I didn’t know I was a contrarian until I bought that mouth guard set.

I had noticed in the last few months that my teeth were tired every morning. I had never been a teeth grinder before, so I resisted the idea for a while.

But I finally buckled and ordered in a mouthpiece kit. It came with four gummy pieces that looked like what the dentist used to fill with some goopy paste and then stick in your mouth to get an impression of your teeth. The goop tasted okay but sometimes persisted.

So that, maybe you went out to eat after the dentist appointment and discovered, after smiling brightly at the waiter, that paste crumbs were hanging from your lips like miniature stalactites. Theoretically.

Well, this kit didn’t have any goopy paste.

No goopy paste but stern instructions, though, for molding the mouthpiece.

So, I quote:

Immerse mouth guard in hot water 175 to 180 degrees.

Where was my candy thermometer again?

Oh, yeah, my daughter had borrowed the thermometer. So I would not know exactly what the water was.

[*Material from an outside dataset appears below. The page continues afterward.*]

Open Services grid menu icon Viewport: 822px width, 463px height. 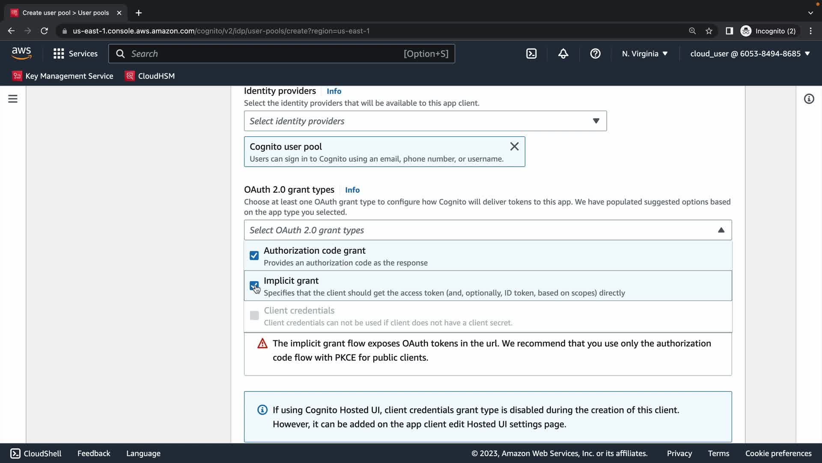59,54
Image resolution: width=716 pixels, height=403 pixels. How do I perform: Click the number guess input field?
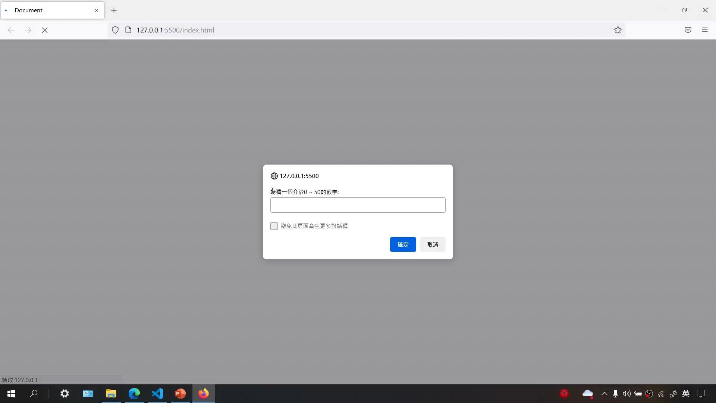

I guessed. I still wasn’t in contrarian stage. Just practical, although that might be the precursor to contrarian. Still puzzling that idea.

Next instruction: Soak for ten to fifteen seconds. Must be less than twenty seconds.

Wait, what?

Must be less than twenty seconds?

I’m pretty sure this is when the contrarian started to lift its head. Just what would happen if I left the mouth guard in the water for, say, twenty-one seconds?

Maybe at twenty-three seconds, the mouth guard turned into a gelatinous mass like a jellyfish floating in the water. Or like a glass octopus. Or a transparent sea cucumber. (Who came up with that creative name? Probably the same scientist who named his dog Dog.)

So theoretically, there was a jellyfish floating in the water after my temperature guess.

Since there were four mouth pieces in the kit, I wondered if they assumed somebody might test their instructions?

After the fifteen seconds heating-up period comes the next order. I mean, instruction.

Use a wooden spoon and wooden chopsticks to fish the mouthpiece out of the hot water.

I double checked.

Yep, it said AND. And wooden chopsticks.

I don’t have any wooden chopsticks. Whelp, time to just figure it out myself. I used a wooden spoon and then plopped the piece on a dish towel. I didn’t need another jellyfish if this mouthpiece was allergic to metal spoons.

Oops. I didn’t read ahead. I was supposed to lower the mouth guard onto a paper.

A paper.

Sure.

This was getting dumb.

Then the instructions said to let the mouth guard cool for three to five seconds.

I didn’t know I’d need a stopwatch when I started this process.

Well, I lowered nothing onto a paper.

I plopped the piece onto the dish towel and then shoved it over my teeth. I had watched the dentist do that, so I knew how.

I bit down into something slightly firmer than Jello at a church potluck.

By now, I was in full rebel mode.

Fifteen seconds here. A paper there. And then the last instruction.

Leave the piece in mouth for exactly ten seconds.

Uh-huh. Exactly ten seconds. I’d have chastised the instructions, except it was hard to talk with that piece of old Jello in my mouth.

Just to show them, I pulled the mouth guard out when I felt like it. I wasn’t timing that.

Good grief. I can count one-Mississippi as well as anybody, but there was a principle here. The principle of “don’t be ridiculous.”

Then….

No more instructions.

What do I do next?

Well, at that point, I did what any contrarian would do. I figured it out. Included in the kit was a little blue plastic case for the mouthpiece so it’s resting there until it cools into something stiffer than melted gelatin.

But now that I know I am a rule breaker, I suppose I’ll find out at bedtime if I will even use this gummy thing.

I’ll let you know later. Or maybe I won’t.

This contrarian stuff is pretty fun.